Aku Belum Lulus Untukmu, Kampus!


Ah, mengapa harus aku? Adakah kamu sedang berpikir demikian lantaran tanda merah ketika membuka pengumuman dari universitas yang dituju. Percayalah, bukan hanya kamu yang merasakannya.

Lantas kamu lalu membuka sosial mediamu, mencoba menumpahkan semua sedihmu, kesalmu, marahmu, bingungmu, takutmu yang mungkin baru kali ini kau rasakan. Tetapi kemudian kenyataan yang didapatkan justru berbeda. Kamu melihat banyak sekali teman-teman seperjuanganmu yang kamu kenal maupun tidak membagikan momen bahagainya karena mendapatkan tanda hijau pada pengumuman mereka.


Ah, mengapa aku tidak seberuntung dia? Pikiranmu dan bibirmu melantunkan hal yang senada. Percayalah, bukan hanya yang melakukannya.

Kamu bingung harus melakukan apa?

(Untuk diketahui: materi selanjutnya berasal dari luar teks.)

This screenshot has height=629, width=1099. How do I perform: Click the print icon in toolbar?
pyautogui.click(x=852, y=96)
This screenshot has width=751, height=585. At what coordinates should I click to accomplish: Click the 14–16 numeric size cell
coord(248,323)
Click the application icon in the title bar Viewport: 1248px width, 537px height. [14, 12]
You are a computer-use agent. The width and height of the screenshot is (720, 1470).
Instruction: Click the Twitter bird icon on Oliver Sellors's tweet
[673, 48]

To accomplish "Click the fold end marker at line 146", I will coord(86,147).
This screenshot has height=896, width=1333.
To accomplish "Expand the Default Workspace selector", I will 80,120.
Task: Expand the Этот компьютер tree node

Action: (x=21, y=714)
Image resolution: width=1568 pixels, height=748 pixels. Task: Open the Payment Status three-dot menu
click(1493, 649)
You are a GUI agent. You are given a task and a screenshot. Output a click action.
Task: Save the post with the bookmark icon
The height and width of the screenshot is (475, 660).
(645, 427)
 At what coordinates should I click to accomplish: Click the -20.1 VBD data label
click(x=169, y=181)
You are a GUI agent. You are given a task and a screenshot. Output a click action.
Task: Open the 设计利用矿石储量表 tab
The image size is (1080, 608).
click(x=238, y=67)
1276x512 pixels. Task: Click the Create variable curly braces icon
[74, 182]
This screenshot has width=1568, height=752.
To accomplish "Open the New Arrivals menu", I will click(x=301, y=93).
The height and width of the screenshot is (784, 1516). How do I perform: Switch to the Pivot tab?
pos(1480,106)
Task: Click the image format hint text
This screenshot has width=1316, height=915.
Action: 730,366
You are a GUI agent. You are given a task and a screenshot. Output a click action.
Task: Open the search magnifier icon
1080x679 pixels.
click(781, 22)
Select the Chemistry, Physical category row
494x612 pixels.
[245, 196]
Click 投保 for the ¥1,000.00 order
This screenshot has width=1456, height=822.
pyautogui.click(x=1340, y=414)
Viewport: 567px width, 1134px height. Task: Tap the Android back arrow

Pikiranmu menimbulkan banyak tanya? Bagaimana cara memberitahu kepada orang tuamu tentang pengumuman ini? Bagaimana dengan harapan orang tuamu? Bagaimana dengan mimpi-mimpi yang telah kamu rencanakan selama ini? Bagaimana, bagaimana, bagaimana. Dan pikiranmu kalut, hatimu rasanya sakit dan nafasmu terasa berat.

Perlahan pikiranmu melayang, ingatan masa lalu kembali datang. Pikiranmu kalut. Tak karuan. Terhanyut dalam kesesalan, kemarahan, kepedihan, kebencian kepada dirimu sendiri, kepada pilhanmu di masa lalu, kepada apa yang terjadi di masa lalu, kepada penolakan nasihat, kepada semuanya. Lalu terjebak dalam rasa “Seandainya …”.

Hatimu terasa sakit. Bak ditusuk-tusuk. Disayat-sayat. Teramat sakit. Rasanya tak terbendung lagi air mata, kamu menangis. Kamu bersedih. Kamu menyendiri. Kamu ingin sepi. Kamu ingin lari. Kamu ingin menjerit. Kamu ingin marah. Mengapa harus sesakit ini?

Nafasmu perlahan terasa berat. Tambah berat. Sangat berat. Sulit rasanya bernafas. Entah mengapa hidungmu terasa tidak mampu menghirup udara, mulut membuka tapi tidak juga menghirup udara. Hanya tangis yang mampu kamu lakukan. Maka, menangislah. Barangkali kamu sudah lama tidak menangis.

Kamu teruslah menangis. Sembari menangis, buanglah semua kesal, marah, benci, bingung, takut. Buanglah semuanya bersama tangismu. Berikan waktu kepada dirimu menyendiri. Luapkan semuanya, tapi jangan berkata apa-apa dan jangan kutuk dirimu. Cukup buang dan luapkan semuanya dalam tangis.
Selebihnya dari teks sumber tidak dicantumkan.